(1 of 6)

There are many good reasons to take out from your retirement savings - e.g., emergency healthcare, education. But there are also many bad ones.

You need to be aware of what you are giving up when you reduce your savings today.
(2 of 6)

Let me give you a stylised simulation.

Suppose you have 30 years to retirement and you have 100k in savings today.

Assume a real return (i.e., adjusted for inflation) of 4% per year.

In 30 years, that 100k would have turned into 324k in today's money.
(3 of 6)

Now assume you take 10k out today and spend it. Real return remains the same at 4%.

In 30 years, the remaining 90k would be 292k.

That's a 32k difference, for the initial 10k you took out.

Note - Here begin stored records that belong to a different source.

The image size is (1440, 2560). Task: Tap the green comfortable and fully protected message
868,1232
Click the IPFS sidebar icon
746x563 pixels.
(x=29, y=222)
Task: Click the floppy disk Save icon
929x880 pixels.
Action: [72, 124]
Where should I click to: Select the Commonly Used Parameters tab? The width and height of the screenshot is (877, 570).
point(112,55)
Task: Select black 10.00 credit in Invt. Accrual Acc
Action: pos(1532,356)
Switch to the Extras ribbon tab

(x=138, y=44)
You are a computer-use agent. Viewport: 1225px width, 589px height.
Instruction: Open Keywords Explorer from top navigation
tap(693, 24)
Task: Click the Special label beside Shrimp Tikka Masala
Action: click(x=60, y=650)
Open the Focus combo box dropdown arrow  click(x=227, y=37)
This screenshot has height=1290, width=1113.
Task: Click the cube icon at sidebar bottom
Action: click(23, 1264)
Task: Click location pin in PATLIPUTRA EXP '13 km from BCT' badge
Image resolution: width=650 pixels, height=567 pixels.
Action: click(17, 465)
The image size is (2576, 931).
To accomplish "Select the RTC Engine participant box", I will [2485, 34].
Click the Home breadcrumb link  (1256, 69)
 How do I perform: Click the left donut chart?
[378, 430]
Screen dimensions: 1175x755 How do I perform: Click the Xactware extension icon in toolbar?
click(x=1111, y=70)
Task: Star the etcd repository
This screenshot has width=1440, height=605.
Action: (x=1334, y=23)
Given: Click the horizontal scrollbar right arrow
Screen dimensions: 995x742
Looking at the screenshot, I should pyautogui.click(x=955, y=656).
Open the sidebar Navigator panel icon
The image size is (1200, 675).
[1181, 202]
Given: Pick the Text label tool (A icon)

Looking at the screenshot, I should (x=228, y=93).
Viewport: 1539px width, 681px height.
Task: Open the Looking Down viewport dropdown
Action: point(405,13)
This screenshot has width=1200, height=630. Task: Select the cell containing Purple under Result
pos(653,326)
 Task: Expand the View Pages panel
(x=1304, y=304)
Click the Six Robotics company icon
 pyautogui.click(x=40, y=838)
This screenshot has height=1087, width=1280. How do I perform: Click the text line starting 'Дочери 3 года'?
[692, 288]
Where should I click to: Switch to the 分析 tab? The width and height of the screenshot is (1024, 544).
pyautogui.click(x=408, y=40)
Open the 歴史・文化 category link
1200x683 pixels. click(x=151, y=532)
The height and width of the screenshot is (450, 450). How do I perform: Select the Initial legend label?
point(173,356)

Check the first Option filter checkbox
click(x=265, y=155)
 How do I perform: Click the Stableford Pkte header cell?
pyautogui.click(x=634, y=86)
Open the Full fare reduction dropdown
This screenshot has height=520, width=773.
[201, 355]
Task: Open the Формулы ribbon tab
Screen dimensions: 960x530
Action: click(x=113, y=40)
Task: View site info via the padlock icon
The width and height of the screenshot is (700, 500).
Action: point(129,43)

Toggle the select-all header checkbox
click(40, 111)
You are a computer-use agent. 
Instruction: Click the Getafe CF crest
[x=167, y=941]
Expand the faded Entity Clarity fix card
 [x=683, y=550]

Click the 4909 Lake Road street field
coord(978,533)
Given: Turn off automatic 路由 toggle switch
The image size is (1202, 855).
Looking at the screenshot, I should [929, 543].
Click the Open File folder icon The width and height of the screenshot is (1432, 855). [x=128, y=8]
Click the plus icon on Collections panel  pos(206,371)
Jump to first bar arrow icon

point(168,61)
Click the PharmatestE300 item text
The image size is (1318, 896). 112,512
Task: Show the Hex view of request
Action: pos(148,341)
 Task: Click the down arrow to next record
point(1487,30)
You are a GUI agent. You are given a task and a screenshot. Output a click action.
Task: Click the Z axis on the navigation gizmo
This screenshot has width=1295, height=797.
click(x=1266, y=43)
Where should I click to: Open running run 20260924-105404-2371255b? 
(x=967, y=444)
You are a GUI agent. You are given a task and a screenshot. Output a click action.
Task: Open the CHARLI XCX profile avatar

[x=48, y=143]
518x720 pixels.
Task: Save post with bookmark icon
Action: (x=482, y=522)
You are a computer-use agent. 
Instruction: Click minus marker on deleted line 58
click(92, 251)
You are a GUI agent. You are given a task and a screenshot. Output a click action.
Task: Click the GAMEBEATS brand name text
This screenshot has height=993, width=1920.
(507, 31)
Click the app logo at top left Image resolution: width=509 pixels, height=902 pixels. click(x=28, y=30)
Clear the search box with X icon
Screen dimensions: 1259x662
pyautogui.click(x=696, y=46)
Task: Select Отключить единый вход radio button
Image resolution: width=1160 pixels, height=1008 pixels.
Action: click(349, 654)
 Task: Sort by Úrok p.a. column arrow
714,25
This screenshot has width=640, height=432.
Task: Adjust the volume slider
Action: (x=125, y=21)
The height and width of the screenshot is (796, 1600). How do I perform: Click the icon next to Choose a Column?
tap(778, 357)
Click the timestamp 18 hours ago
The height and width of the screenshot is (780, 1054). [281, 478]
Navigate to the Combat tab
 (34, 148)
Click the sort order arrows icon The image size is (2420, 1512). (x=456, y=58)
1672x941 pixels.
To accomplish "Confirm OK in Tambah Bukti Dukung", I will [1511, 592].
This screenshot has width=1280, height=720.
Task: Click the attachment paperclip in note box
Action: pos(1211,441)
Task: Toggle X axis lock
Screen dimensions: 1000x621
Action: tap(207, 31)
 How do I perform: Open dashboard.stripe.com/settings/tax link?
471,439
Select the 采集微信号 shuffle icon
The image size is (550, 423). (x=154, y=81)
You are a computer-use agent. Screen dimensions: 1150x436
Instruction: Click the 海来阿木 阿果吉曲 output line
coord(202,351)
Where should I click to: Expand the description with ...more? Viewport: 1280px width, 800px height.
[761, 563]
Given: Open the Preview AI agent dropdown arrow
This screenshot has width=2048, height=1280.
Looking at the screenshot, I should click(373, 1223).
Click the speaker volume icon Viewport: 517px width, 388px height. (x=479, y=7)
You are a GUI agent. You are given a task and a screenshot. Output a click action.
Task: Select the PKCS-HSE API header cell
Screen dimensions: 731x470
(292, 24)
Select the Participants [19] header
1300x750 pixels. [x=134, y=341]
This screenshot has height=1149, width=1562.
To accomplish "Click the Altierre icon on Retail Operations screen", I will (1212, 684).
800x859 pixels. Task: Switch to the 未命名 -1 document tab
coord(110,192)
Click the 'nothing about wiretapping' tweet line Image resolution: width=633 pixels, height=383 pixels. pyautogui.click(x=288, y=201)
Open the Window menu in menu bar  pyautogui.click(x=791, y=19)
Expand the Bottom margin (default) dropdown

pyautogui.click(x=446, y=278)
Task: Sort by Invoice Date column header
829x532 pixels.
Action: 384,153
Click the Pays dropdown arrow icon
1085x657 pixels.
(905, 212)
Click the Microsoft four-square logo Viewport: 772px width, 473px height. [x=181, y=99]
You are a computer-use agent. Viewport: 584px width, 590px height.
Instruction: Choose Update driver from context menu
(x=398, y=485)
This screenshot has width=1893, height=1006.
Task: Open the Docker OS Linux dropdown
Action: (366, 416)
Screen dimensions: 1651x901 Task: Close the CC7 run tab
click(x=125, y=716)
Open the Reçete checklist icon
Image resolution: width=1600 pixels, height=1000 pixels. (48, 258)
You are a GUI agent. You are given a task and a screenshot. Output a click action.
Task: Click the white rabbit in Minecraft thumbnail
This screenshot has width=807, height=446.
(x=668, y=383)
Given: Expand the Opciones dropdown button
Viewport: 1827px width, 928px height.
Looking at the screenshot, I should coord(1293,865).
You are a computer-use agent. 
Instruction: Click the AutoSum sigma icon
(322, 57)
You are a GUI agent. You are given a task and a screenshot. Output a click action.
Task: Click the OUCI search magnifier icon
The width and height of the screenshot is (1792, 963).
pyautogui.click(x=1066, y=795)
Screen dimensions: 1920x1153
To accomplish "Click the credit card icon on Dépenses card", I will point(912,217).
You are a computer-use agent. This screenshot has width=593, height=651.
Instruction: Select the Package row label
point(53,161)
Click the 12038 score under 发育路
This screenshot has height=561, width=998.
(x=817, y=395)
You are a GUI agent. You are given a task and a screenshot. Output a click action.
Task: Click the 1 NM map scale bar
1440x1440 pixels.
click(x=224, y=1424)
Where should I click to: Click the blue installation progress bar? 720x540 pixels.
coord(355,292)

In today's money.

But this is likely a best case scenario.
(4 of 6)

Given the shock to the global environment, and the acceleration of long-term decline in interest rates, the real returns will likely decline too.

If you take out 10k, and return is say, 3% rather than 4%, in 30 years it will be 218k compared to 324k initially.
(5 of 6)

That's more than 100k difference. In today's money.

In fact, with the expected decline in returns, to maintain the initial 324k, you need to top up your savings by an extra 34k today.

I know this is a simple and stylised simulation.

But my general point is this:
(6 of 6)

The shock we faced in 2020 will likely have significant ramifications far beyond 2020.

Including something as personal as our retirement savings.

So before we make the decision to take money out from our retirement savings, just be wary of what we are giving up.